[[ DATA, beginning ]]

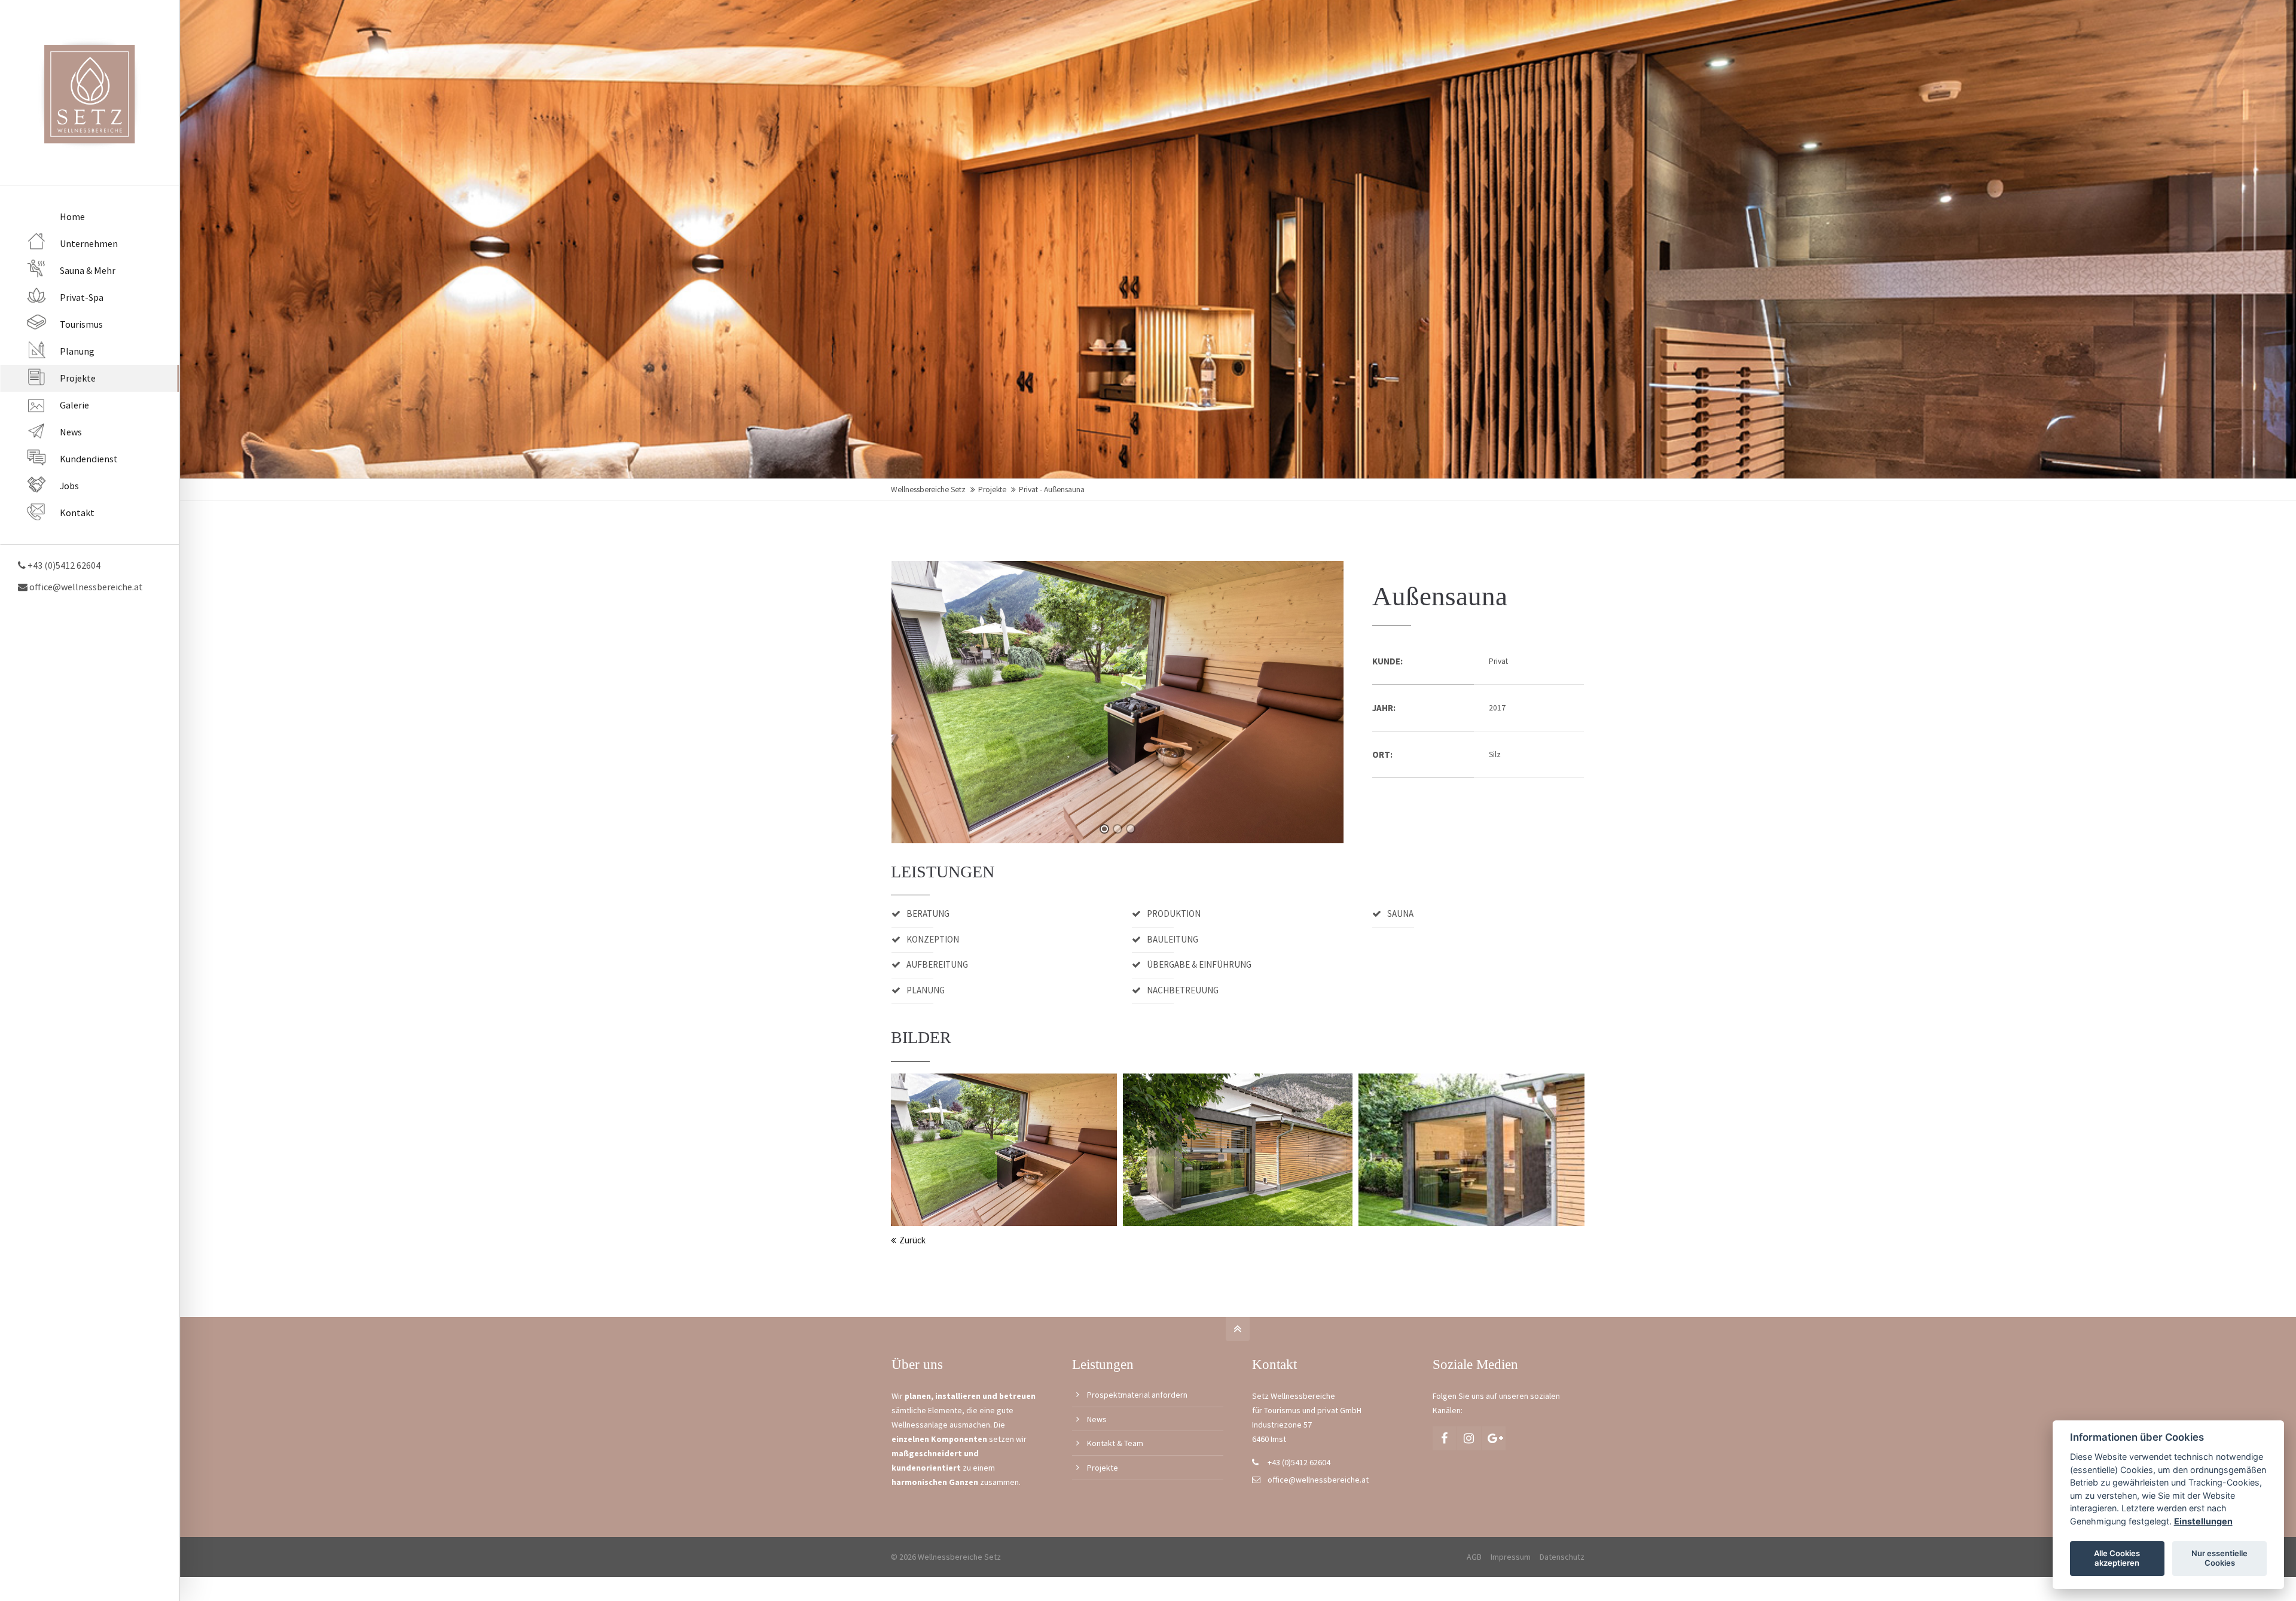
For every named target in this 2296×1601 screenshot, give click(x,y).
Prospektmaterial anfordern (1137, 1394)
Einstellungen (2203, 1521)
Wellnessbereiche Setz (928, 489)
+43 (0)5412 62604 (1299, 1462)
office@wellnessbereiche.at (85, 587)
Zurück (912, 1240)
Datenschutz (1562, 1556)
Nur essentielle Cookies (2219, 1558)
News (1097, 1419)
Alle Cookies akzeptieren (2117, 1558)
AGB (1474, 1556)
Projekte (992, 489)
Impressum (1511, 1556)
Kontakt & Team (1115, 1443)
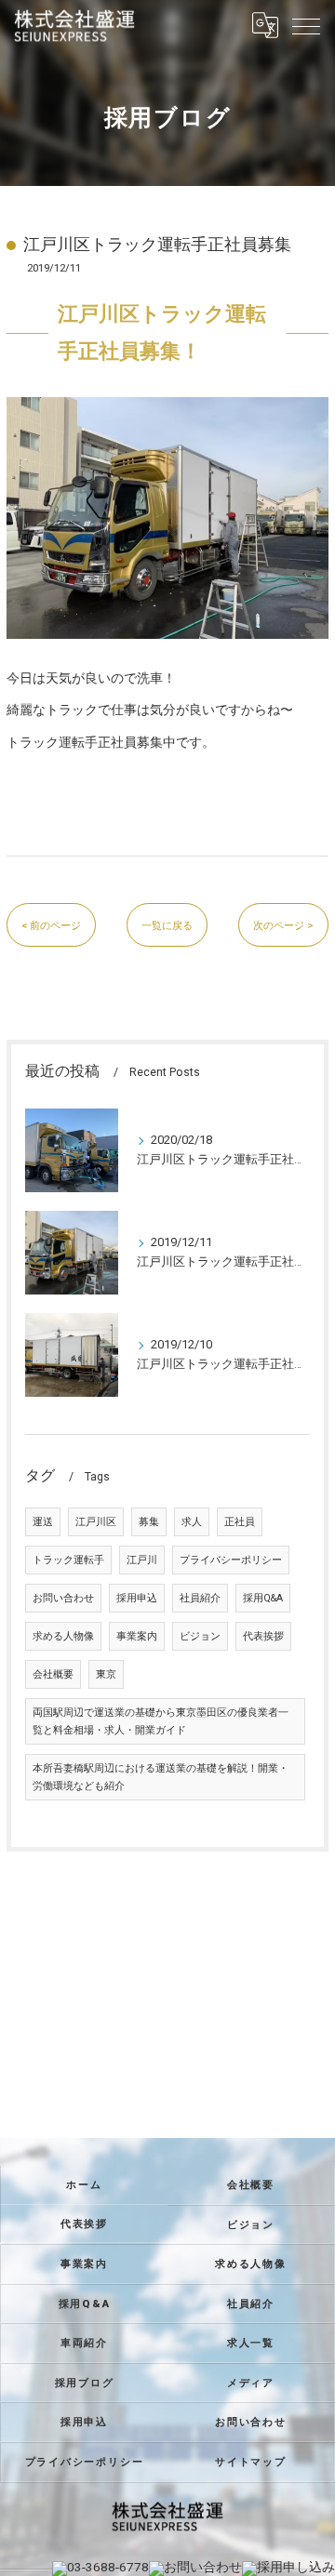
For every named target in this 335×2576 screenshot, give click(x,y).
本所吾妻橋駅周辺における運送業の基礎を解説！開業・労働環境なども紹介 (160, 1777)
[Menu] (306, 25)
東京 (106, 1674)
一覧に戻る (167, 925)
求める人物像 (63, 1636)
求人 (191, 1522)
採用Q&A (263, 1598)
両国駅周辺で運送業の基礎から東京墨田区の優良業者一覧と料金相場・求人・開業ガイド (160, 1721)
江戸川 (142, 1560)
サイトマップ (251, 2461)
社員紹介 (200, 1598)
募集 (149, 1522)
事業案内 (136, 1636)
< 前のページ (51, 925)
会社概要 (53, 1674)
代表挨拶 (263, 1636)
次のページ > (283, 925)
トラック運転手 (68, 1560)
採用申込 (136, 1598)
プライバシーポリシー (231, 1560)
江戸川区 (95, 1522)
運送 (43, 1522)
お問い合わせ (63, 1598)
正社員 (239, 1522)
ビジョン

[[ DATA, end ]]

Nothing but the lines from the one containing "Wellnessbereiche Setz (928, 489)" through the last line of the records above should appear, each repeated exactly, with no pictures.

Wellnessbereiche Setz (928, 489)
+43 (0)5412 62604 (1299, 1462)
office@wellnessbereiche.at (85, 587)
Zurück (912, 1240)
Datenschutz (1562, 1556)
Nur essentielle Cookies (2219, 1558)
News (1097, 1419)
Alle Cookies akzeptieren (2117, 1558)
AGB (1474, 1556)
Projekte (992, 489)
Impressum (1511, 1556)
Kontakt & Team (1115, 1443)
For every named target in this 335×2576 screenshot, give click(x,y).
本所吾妻橋駅周辺における運送業の基礎を解説！開業・労働環境なども紹介 (160, 1777)
[Menu] (306, 25)
東京 (106, 1674)
一覧に戻る (167, 925)
求める人物像 (63, 1636)
求人 (191, 1522)
採用Q&A (263, 1598)
両国駅周辺で運送業の基礎から東京墨田区の優良業者一覧と料金相場・求人・開業ガイド (160, 1721)
江戸川 (142, 1560)
サイトマップ (251, 2461)
社員紹介 (200, 1598)
募集 (149, 1522)
事業案内 (136, 1636)
< 前のページ (51, 925)
会社概要 (53, 1674)
代表挨拶 (263, 1636)
次のページ > (283, 925)
トラック運転手 (68, 1560)
採用申込 (136, 1598)
プライバシーポリシー (231, 1560)
江戸川区 (95, 1522)
運送 (43, 1522)
お問い合わせ (63, 1598)
正社員 (239, 1522)
ビジョン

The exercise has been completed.